Le 18 février, à travers un communiqué, la mairie de Bujumbura a annoncé que le marché de Gisyo et les petits commerces alentour devront clore leurs activités à cet endroit d’ici le 4 mars 2021. Les commerçants ont été invités à aller exercer au nouveau marché de Kanyosha.
14 heures. Nous sommes au marché de Gisyo dans la zone Kanyosha. La ruelle qui traverse les petits commerces de part et d’autre est animée. « On n’a pas eu le temps de nous préparer », confie I.P, une vendeuse de chaussures.

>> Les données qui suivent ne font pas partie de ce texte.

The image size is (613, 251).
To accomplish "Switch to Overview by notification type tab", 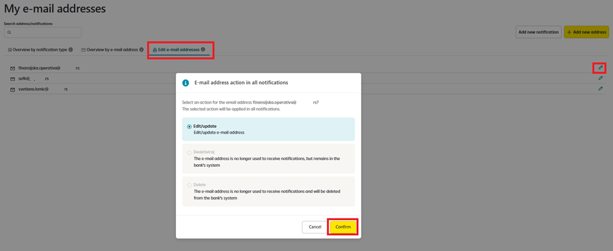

La jeune dame fait savoir que ça fait un an et six mois qu’elle tient son petit business ici. « J’ai pu me constituer une petite clientèle. Dans le nouveau marché, je serai obligée de repartir de zéro. ». A cela, s’ajoute pour elle un autre problème. « Je dois stocker mes marchandises pendant des jours chez moi pendant que je serai à la quête d’une place dans le nouveau marché »
M.T. a l’air plutôt joyeux. Elle nous accueille dans son petit local où s’étalent des nappes, des chapeaux, des chaussettes et des sous-vêtements pour hommes. « On nous dépouille complètement de nos moyens de survie », dit-elle d’emblée.
Pour elle, déplacer son petit commerce dans un autre endroit induira des dépenses qu’elle se dit non prête à supporter. « Ça sera difficile par exemple de prendre en charge un employé. Si tu es amené à emménager dans l’autre marché qui n’est pas proche d’ici, ce seront des dépenses en plus à son endroit. Des dépenses liées notamment au transport »
Selon lui, tout le monde n’aura pas le pouvoir de se payer une place dans le marché de Kanyosha recommandé par les autorités municipales. « La place ici, on peut la louer à 10.000fbu mais là-bas, on peut débourser peut-être jusqu’à 50.000fbu ». Et de finir, résignée. « C’est le genre de mesures qui paralysent le petit peuple »
R.K tient un petit étal d’amarantes. La mesure prise par la mairie, elle en parle avec tristesse. « Devoir partir d’ici va nous éloigner de nos familles et nos clients » Elle évoque aussi l’angoisse de perdre son gagne-pain quotidien. « Ça nous permettait de vivre, de nourrir nos enfants et de nous faire soigner ».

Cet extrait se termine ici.